**REQUIRED ACTION:** Each entry is to be output precisely as it appears.

**EXERCISE DATA:**
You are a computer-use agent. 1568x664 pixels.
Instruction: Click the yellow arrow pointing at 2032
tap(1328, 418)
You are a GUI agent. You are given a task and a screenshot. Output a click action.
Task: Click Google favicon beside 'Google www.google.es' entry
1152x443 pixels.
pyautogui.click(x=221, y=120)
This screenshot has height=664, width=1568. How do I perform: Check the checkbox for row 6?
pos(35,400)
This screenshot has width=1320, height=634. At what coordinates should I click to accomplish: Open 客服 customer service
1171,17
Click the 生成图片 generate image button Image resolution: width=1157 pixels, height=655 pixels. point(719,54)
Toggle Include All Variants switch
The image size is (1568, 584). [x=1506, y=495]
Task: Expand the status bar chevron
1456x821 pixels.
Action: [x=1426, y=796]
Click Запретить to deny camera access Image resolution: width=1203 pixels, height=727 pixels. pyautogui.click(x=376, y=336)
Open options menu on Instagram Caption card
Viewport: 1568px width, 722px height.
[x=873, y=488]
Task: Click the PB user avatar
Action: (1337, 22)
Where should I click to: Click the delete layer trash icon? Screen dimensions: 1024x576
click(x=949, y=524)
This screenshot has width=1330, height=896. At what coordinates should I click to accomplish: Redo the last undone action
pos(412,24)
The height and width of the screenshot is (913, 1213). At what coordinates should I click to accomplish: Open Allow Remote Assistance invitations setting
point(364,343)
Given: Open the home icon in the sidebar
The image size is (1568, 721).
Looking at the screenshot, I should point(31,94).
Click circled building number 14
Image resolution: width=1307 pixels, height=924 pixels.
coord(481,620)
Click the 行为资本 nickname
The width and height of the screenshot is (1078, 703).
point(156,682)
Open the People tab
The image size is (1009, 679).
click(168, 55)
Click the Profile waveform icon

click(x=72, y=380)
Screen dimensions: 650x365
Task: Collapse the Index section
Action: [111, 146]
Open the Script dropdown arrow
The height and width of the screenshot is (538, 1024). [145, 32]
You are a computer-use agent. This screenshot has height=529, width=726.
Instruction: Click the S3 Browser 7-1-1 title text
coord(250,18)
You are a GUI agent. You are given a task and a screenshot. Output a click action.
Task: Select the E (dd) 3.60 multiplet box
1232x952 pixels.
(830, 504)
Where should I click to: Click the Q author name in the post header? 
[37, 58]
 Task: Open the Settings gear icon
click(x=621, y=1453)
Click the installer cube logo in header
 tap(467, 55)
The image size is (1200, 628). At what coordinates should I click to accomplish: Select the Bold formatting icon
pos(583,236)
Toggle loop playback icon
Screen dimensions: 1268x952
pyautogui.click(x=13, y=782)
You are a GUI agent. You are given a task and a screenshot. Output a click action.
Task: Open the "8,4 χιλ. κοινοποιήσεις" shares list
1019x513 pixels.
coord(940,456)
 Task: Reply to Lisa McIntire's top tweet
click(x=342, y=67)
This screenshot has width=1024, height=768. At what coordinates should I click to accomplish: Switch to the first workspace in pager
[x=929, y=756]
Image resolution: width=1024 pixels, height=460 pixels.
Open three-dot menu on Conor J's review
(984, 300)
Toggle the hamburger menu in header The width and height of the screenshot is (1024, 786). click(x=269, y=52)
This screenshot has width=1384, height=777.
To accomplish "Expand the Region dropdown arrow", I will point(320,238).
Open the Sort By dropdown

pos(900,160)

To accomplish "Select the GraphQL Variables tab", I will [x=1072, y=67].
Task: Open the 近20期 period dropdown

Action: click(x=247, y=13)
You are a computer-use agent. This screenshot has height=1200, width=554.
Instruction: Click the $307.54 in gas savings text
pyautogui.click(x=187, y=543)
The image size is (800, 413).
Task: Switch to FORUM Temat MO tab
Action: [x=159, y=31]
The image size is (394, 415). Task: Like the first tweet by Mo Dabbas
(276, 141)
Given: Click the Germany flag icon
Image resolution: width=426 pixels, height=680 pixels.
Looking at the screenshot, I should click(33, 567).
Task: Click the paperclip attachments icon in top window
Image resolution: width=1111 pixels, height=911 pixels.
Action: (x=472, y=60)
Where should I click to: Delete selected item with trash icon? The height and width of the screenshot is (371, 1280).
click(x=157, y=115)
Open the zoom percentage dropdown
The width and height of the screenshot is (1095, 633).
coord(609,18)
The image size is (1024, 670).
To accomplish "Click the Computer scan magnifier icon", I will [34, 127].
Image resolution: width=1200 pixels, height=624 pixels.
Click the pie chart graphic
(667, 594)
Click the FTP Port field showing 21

**EXERCISE RESPONSE:**
You are a computer-use agent. 1568x664 pixels.
Instruction: Click the yellow arrow pointing at 2032
tap(1328, 418)
You are a GUI agent. You are given a task and a screenshot. Output a click action.
Task: Click Google favicon beside 'Google www.google.es' entry
1152x443 pixels.
pyautogui.click(x=221, y=120)
This screenshot has height=664, width=1568. How do I perform: Check the checkbox for row 6?
pos(35,400)
This screenshot has width=1320, height=634. At what coordinates should I click to accomplish: Open 客服 customer service
1171,17
Click the 生成图片 generate image button Image resolution: width=1157 pixels, height=655 pixels. point(719,54)
Toggle Include All Variants switch
The image size is (1568, 584). [x=1506, y=495]
Task: Expand the status bar chevron
1456x821 pixels.
Action: [x=1426, y=796]
Click Запретить to deny camera access Image resolution: width=1203 pixels, height=727 pixels. pyautogui.click(x=376, y=336)
Open options menu on Instagram Caption card
Viewport: 1568px width, 722px height.
[x=873, y=488]
Task: Click the PB user avatar
Action: (1337, 22)
Where should I click to: Click the delete layer trash icon? Screen dimensions: 1024x576
click(x=949, y=524)
This screenshot has width=1330, height=896. At what coordinates should I click to accomplish: Redo the last undone action
pos(412,24)
The height and width of the screenshot is (913, 1213). At what coordinates should I click to accomplish: Open Allow Remote Assistance invitations setting
point(364,343)
Given: Open the home icon in the sidebar
The image size is (1568, 721).
Looking at the screenshot, I should point(31,94).
Click circled building number 14
Image resolution: width=1307 pixels, height=924 pixels.
coord(481,620)
Click the 行为资本 nickname
The width and height of the screenshot is (1078, 703).
point(156,682)
Open the People tab
The image size is (1009, 679).
click(168, 55)
Click the Profile waveform icon

click(x=72, y=380)
Screen dimensions: 650x365
Task: Collapse the Index section
Action: [111, 146]
Open the Script dropdown arrow
The height and width of the screenshot is (538, 1024). [145, 32]
You are a computer-use agent. This screenshot has height=529, width=726.
Instruction: Click the S3 Browser 7-1-1 title text
coord(250,18)
You are a GUI agent. You are given a task and a screenshot. Output a click action.
Task: Select the E (dd) 3.60 multiplet box
1232x952 pixels.
(830, 504)
Where should I click to: Click the Q author name in the post header? 
[37, 58]
 Task: Open the Settings gear icon
click(x=621, y=1453)
Click the installer cube logo in header
 tap(467, 55)
The image size is (1200, 628). At what coordinates should I click to accomplish: Select the Bold formatting icon
pos(583,236)
Toggle loop playback icon
Screen dimensions: 1268x952
pyautogui.click(x=13, y=782)
You are a GUI agent. You are given a task and a screenshot. Output a click action.
Task: Open the "8,4 χιλ. κοινοποιήσεις" shares list
1019x513 pixels.
coord(940,456)
 Task: Reply to Lisa McIntire's top tweet
click(x=342, y=67)
This screenshot has width=1024, height=768. At what coordinates should I click to accomplish: Switch to the first workspace in pager
[x=929, y=756]
Image resolution: width=1024 pixels, height=460 pixels.
Open three-dot menu on Conor J's review
(984, 300)
Toggle the hamburger menu in header The width and height of the screenshot is (1024, 786). click(x=269, y=52)
This screenshot has width=1384, height=777.
To accomplish "Expand the Region dropdown arrow", I will point(320,238).
Open the Sort By dropdown

pos(900,160)

To accomplish "Select the GraphQL Variables tab", I will [x=1072, y=67].
Task: Open the 近20期 period dropdown

Action: click(x=247, y=13)
You are a computer-use agent. This screenshot has height=1200, width=554.
Instruction: Click the $307.54 in gas savings text
pyautogui.click(x=187, y=543)
The image size is (800, 413).
Task: Switch to FORUM Temat MO tab
Action: [x=159, y=31]
The image size is (394, 415). Task: Like the first tweet by Mo Dabbas
(276, 141)
Given: Click the Germany flag icon
Image resolution: width=426 pixels, height=680 pixels.
Looking at the screenshot, I should click(33, 567).
Task: Click the paperclip attachments icon in top window
Image resolution: width=1111 pixels, height=911 pixels.
Action: (x=472, y=60)
Where should I click to: Delete selected item with trash icon? The height and width of the screenshot is (371, 1280).
click(x=157, y=115)
Open the zoom percentage dropdown
The width and height of the screenshot is (1095, 633).
coord(609,18)
The image size is (1024, 670).
To accomplish "Click the Computer scan magnifier icon", I will [34, 127].
Image resolution: width=1200 pixels, height=624 pixels.
Click the pie chart graphic
(667, 594)
Click the FTP Port field showing 21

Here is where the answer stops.